Costi has pastored SHBC since 2022 and the church has since grown from just a few hundred to over 1200 in weekly attendance. The Christian Post reported on the church and interviewed Hinn about the unique culture that has developed there. The report details, "A critic might assume that Hinn only uses his platform to criticize prosperity theology. If one were to search 'Costi Hinn' online, they would have no problem finding coverage of Hinn's views on this." Hinn explains, "Google my name and find all sorts of spicy headlines...But you could walk with me through a day in the life and be in the most enjoyable meetings and discipleship culture you have seen."

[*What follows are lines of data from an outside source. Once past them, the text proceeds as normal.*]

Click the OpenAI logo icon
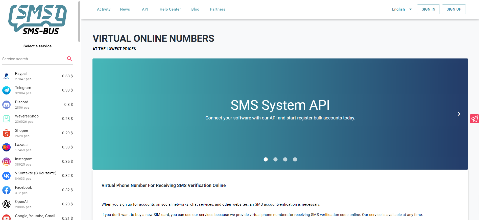The width and height of the screenshot is (479, 220). 6,204
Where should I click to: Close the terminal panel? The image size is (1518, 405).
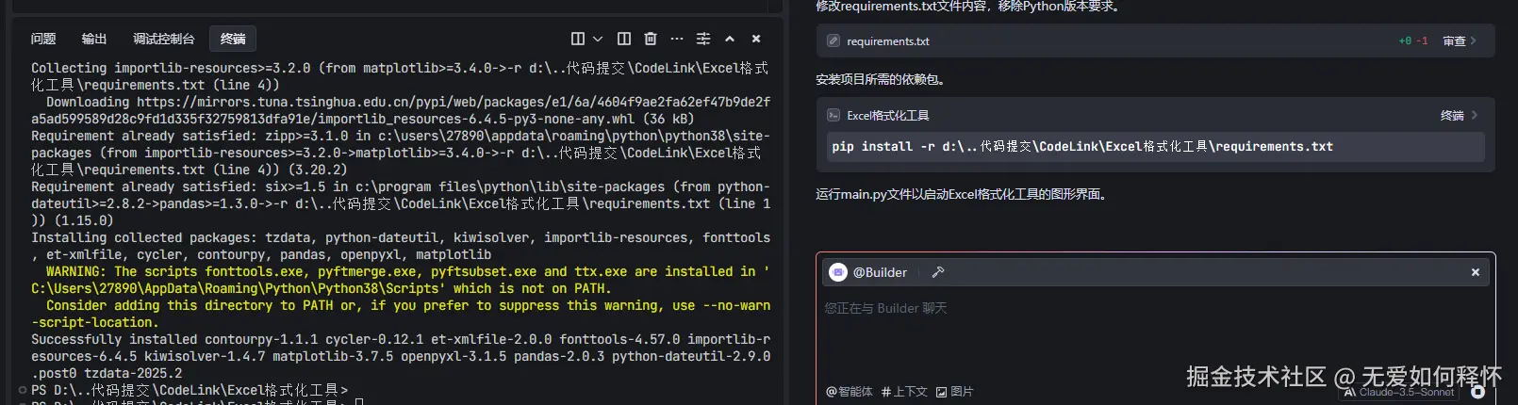point(756,39)
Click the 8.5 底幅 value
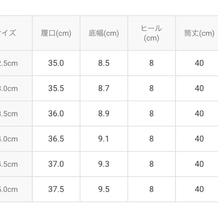The height and width of the screenshot is (218, 218). pyautogui.click(x=104, y=63)
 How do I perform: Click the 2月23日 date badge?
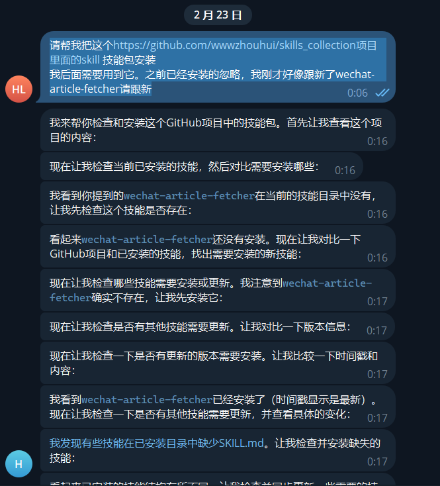coord(218,15)
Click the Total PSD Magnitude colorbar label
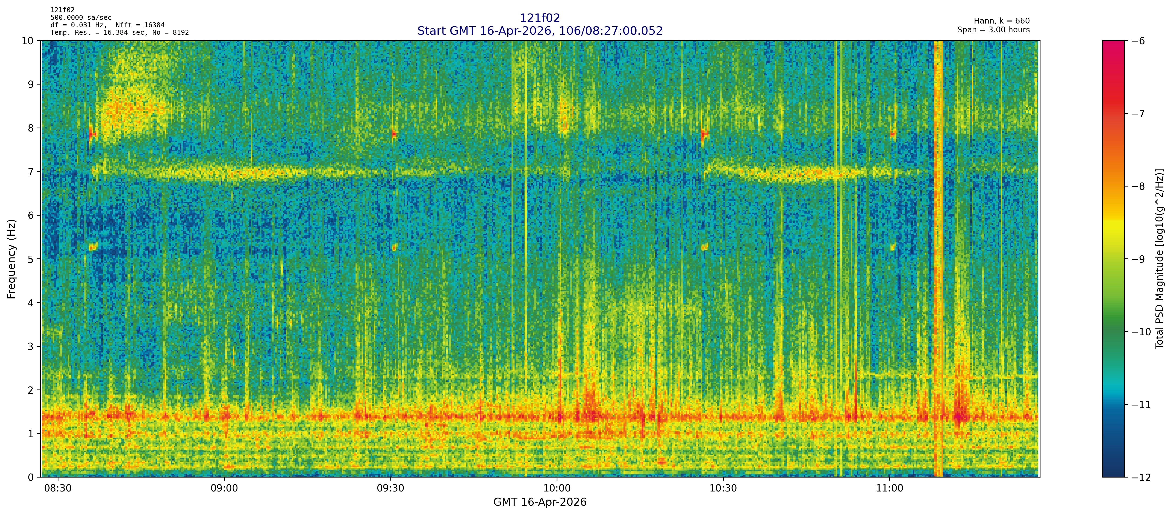 (x=1160, y=259)
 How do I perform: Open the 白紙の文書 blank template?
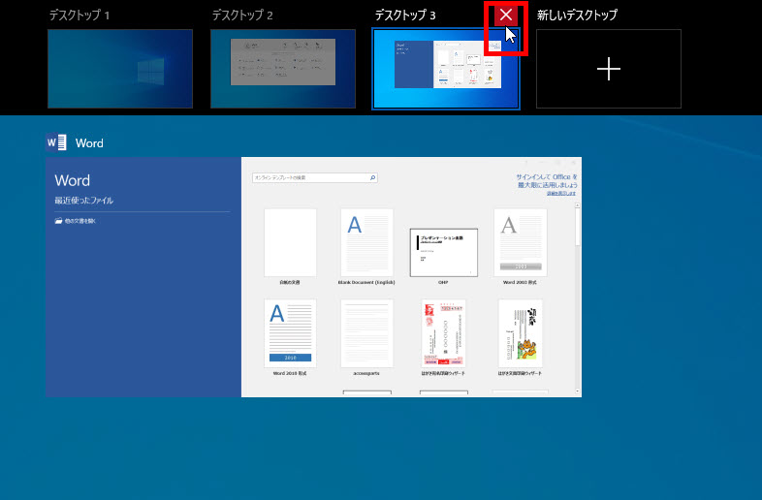290,242
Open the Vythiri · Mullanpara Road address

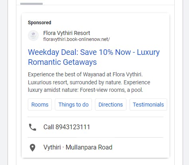pyautogui.click(x=78, y=147)
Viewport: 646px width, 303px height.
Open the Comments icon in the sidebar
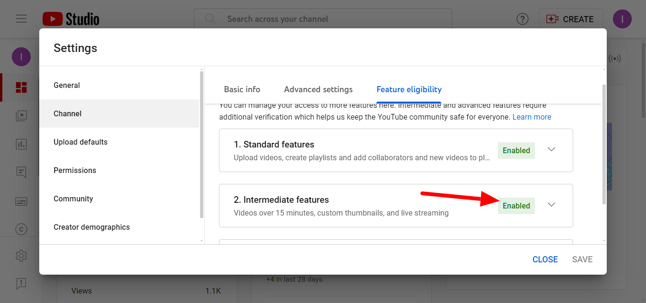pyautogui.click(x=21, y=172)
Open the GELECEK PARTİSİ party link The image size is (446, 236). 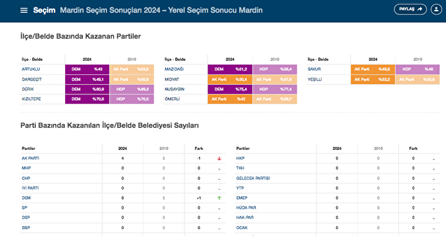253,178
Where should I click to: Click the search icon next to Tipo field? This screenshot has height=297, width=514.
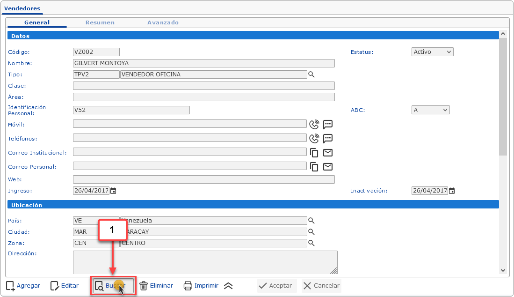point(311,74)
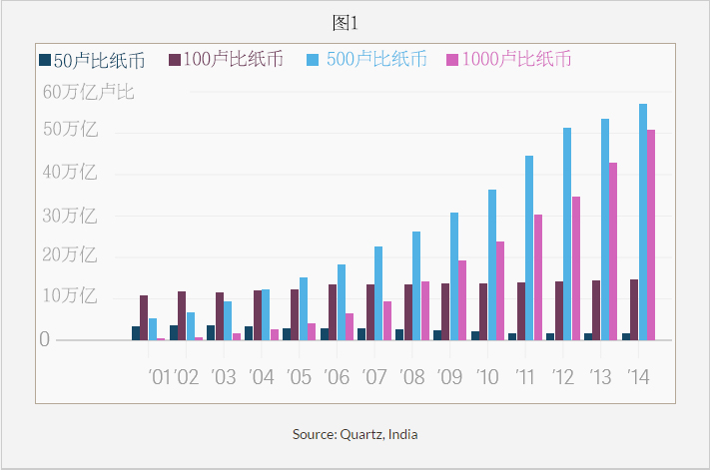Click the pink 1000卢比纸币 legend swatch
This screenshot has height=470, width=710.
point(453,60)
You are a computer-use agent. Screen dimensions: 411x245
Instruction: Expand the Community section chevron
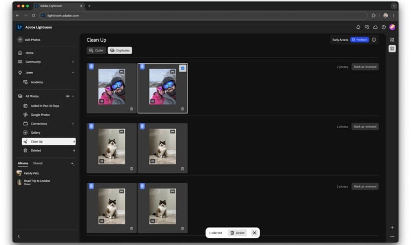(x=73, y=62)
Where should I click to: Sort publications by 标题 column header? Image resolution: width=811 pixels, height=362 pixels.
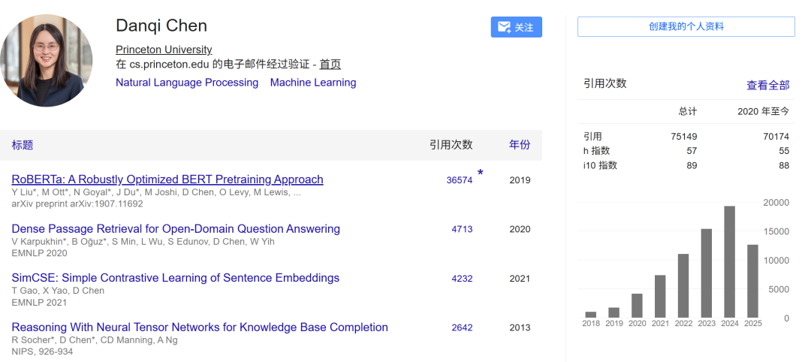pos(23,145)
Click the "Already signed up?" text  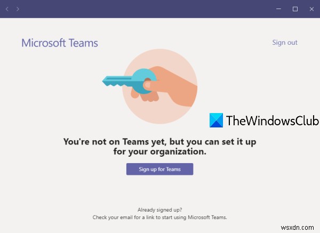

Perhaps the "discipleship culture" is overlooked because fighting wolves makes headlines, and feeding sheep doesn't. Underneath all the headlines spotlighting Hinn's righteous indignation is a pastor of a local church that desires to live the simple life of feeding the sheep.

== Media Ministry ==
In 2020, after securing a seminary degree and serving for 8 years in the local church, Costi was not only versed in sound doctrine, but he had become acutely aware of how many people were being impacted by shallow or deceptive teaching. In an effort to help the thousands of people who had been emailing his church or coming with questions, Costi started For the Gospel, an online resource ministry dedicated to providing sound doctrine for everyday people. Since its inception in November 2020, FTG has reached over 100 million unique online users through podcasts, videos, and articles. Costi hosts the weekly "For the Gospel Podcast" which sees upwards of 100,000 downloads per month on Apple and Spotify platforms. Early in 2025, For the Gospel launched, "Por El Evangelio" to reach Spanish speakers with sound doctrine. Within 6 months, they were reaching over 5 million users per month through videos and sermons.